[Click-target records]
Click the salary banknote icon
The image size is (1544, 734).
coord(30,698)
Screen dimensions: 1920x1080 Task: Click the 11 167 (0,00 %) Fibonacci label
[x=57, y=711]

**Description of the task:** Please repeat the records word for word, starting with the line that contains "Screen dimensions: 1920x1080" and going on through the last line of the records.

**Exercise output:**
Screen dimensions: 1920x1080 Task: Click the 11 167 (0,00 %) Fibonacci label
[x=57, y=711]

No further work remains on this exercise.